Given is a C program for implementing the approximation of a simple heat diffusion scheme in 2D (five-point stencil).
It iteratively computes matrices of size n ∗ n from an initial n ∗ n-matrix That matrix has all values set to 0.0 but the two values in the first row at indeces [0, n/2] and [0,(n ∗ 3)/4]. These values are initialised by heat values 100.0 and 1000.0, respectively. The iteration step recomputes all non-boundary elements by computing a weighted sum of the current values of the element itself and its four immediate neighbouring elements. The number of iterations is provided as a parameter of the program.
This assignment explores how this algorithm can be executed on a multicore system using openMP.
Your tasks are to:
- analyse the performance of the sequential program
- develop an openMP version and explore the effectiveness of your version
- provide an extensive performance analysis
This assignment should be done by teams of 2-3 students. How you distribute the work within the team is up to you. However, you need to declare who did which part. All performance measurements need to be done on a single system with at least 4 cores. You need to make sure you provide all relevant technical details of that system.

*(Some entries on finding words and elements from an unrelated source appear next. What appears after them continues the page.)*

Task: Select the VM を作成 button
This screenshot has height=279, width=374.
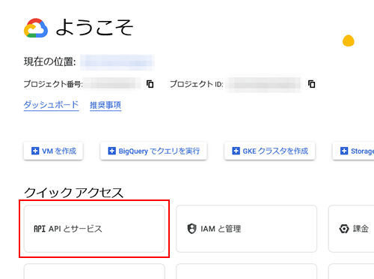Action: (x=53, y=151)
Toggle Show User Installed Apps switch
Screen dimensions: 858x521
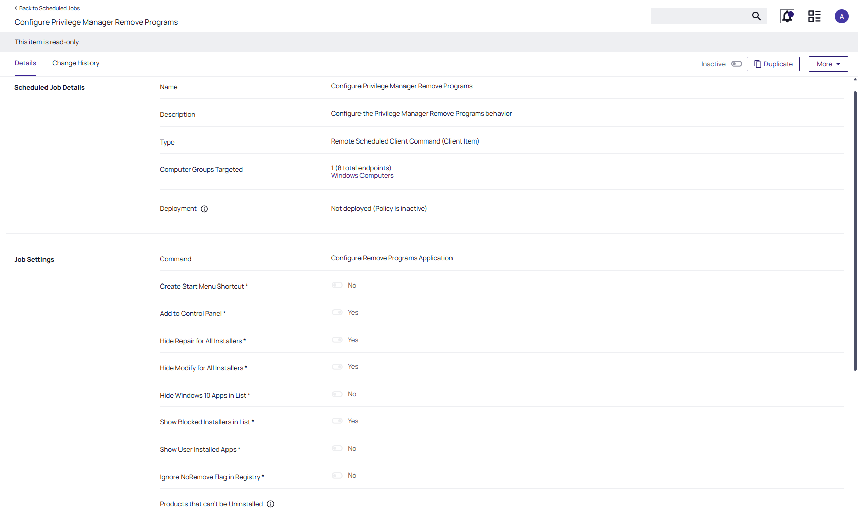(x=337, y=449)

Make sure that you:
- specify exactly what hardware is being used (CPU version, clock frequency, memory, etc.)
- specify exactly what software is being used (compiler version, compiler flags, etc.)
- specify exactly which parameter (size n and number of iterations) you are using
- repeat each experiment at least 3 times and report average time as well as the variability
Task 1: Sequential Evaluation
Evaluate the performance of the sequential code. Use the highest level of compiler optimisation on your machine. Typically, this is -O3 but you should look into the man pages of your compiler;Look for other flags such as -march=native. Present the wallclock time of the work-loop as a function of the matrix-size n ∗ n. Present the absolute performance in GFLOP/s as a function of the matrix-size n ∗ n. Make sure that you vary the parameter n of your matrices so that the sizes of your matrices vary from a few kB to something as large as 5GB. Note that one double requires 8 bytes. You may have to adjust the iter parameter for your machine to obtain a reasonable range of runtimes.

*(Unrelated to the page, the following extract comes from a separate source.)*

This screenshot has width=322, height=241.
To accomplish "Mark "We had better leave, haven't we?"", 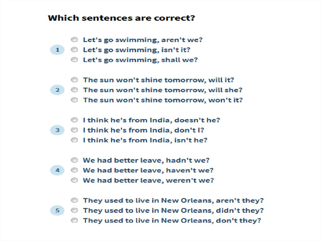I will pyautogui.click(x=74, y=170).

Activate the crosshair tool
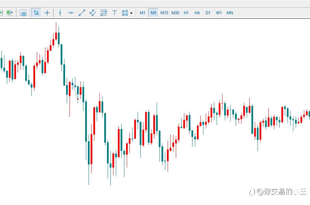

Analyse any anomalies this function may show. You may want to use tools such as gprof, valgrind, or the gperftools to find out what is going on. Summarize your findings in a few paragraphs.
Task 2: openMP
Add openMP pragmas and library calls to your sequential C version. Repeat the evaluations from Task 1 for the openMP version with different numbers of threads. Make sure that you instruct slurm to provide you with sufficient cores and sufficient memory!. Run several experiments to figure out what impact the different scheduling strategies have and present all these in a single graph. Try to analyse the performance and try to explain your findings. You may want to read up details of the openMP version you are using on www.openmp.org.
Task 3: Performance
Provide a discussion of your overall findings. This should include figures reporting speedups, scaling (strong and weak), and efficiency. Can you explain what limits your speedups?
Furthermore, you should discuss and compare the effort that was required to achieve these figures (programming effort and debugging effort).
Task 4: Team
Provide a short description on how you divided up the work, i.e., who did what? Attribute percentages to your overall contributions.